> **TEXTE FOURNI**
%%
• La Fortune des Rougon ≡ Émile Zola

    la fortune des rougon zola

    La Fortune des Rougon

    (tome 1 des Rougon-Macquart)

    Émile Zola

    Éditions Georges Charpentier

    1871

    Ah, je ne vous le dirai jamais assez ! Quelle joie de replonger dans l’œuvre de Zola ! J’ai décidé de (re)lire la saga dans l’ordre chronologique de parution, et cela commence avec La Fortune des Rougon. Œuvre magistrale, passionnante, et chronique garantie sans spoiler !

    « L’idée de réussir, de voir toute sa famille arriver à la fortune, était devenue une monomanie chez Félicité1. »

    Pierre Rougon, fils de paysan·nes, aspire à s’extraire de sa classe sociale. Le « cœur sec », l’ambition mesquine, il a un besoin d’assouvissement qui n’a d’égal que celui de son épouse Félicité, fille de commerçant·es. Le couple mise tout sur leurs 5 enfants, qui sont allé·es à bonne école, pour devenir riches et estimé·es à Plassans, une petite ville inspirée d’Aix-en-Provence.
%%
> **CONSIGNE A**
Pouvez-vous redonner tel quel le passage de la chronique sur La Fortune des Rougon compris entre « Pierre Rougon, fils » et « ville inspirée d’Aix-en-Provence. », bornes incluses ?

Entrées de données recueillies
%%
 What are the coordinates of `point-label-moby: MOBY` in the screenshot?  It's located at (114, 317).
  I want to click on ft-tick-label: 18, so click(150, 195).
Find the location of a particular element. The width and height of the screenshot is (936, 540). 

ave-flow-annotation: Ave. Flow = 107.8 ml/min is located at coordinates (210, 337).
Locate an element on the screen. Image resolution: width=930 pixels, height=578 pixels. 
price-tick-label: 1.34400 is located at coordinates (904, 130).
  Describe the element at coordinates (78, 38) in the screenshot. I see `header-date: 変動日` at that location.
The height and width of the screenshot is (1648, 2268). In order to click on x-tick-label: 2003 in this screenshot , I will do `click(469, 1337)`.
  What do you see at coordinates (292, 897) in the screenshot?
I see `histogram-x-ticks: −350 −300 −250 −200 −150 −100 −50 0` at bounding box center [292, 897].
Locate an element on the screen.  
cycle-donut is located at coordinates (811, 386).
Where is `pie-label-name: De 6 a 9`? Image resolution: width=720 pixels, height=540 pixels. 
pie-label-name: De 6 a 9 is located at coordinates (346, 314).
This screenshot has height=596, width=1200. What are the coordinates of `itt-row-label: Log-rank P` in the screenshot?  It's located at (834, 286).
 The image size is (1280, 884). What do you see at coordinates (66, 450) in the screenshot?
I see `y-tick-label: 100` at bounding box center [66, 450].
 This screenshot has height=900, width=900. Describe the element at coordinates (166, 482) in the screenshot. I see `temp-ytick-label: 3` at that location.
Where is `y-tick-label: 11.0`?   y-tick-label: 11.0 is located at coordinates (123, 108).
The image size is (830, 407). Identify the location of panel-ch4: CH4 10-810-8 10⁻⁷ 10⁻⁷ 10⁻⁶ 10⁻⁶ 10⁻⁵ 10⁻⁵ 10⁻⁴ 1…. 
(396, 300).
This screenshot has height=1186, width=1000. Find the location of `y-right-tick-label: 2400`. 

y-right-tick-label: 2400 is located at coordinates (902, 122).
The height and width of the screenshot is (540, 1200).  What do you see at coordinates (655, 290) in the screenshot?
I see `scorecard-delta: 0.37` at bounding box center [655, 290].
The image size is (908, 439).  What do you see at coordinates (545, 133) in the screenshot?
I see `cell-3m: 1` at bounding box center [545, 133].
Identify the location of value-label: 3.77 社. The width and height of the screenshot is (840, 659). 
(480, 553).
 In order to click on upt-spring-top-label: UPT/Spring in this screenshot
%%
> **CONSIGNE B**
Pouvez-vous transcrire à l'identique les entrées, depuis leur toute première ligne jusqu'à la ligne contenant « Describe the element at coordinates (78, 38) », celle-ci comprise ?

> **RÉPONSE PROPOSÉE A**
Pierre Rougon, fils de paysan·nes, aspire à s’extraire de sa classe sociale. Le « cœur sec », l’ambition mesquine, il a un besoin d’assouvissement qui n’a d’égal que celui de son épouse Félicité, fille de commerçant·es. Le couple mise tout sur leurs 5 enfants, qui sont allé·es à bonne école, pour devenir riches et estimé·es à Plassans, une petite ville inspirée d’Aix-en-Provence.

> **RÉPONSE PROPOSÉE B**
 What are the coordinates of `point-label-moby: MOBY` in the screenshot?  It's located at (114, 317).
  I want to click on ft-tick-label: 18, so click(150, 195).
Find the location of a particular element. The width and height of the screenshot is (936, 540). 

ave-flow-annotation: Ave. Flow = 107.8 ml/min is located at coordinates (210, 337).
Locate an element on the screen. Image resolution: width=930 pixels, height=578 pixels. 
price-tick-label: 1.34400 is located at coordinates (904, 130).
  Describe the element at coordinates (78, 38) in the screenshot. I see `header-date: 変動日` at that location.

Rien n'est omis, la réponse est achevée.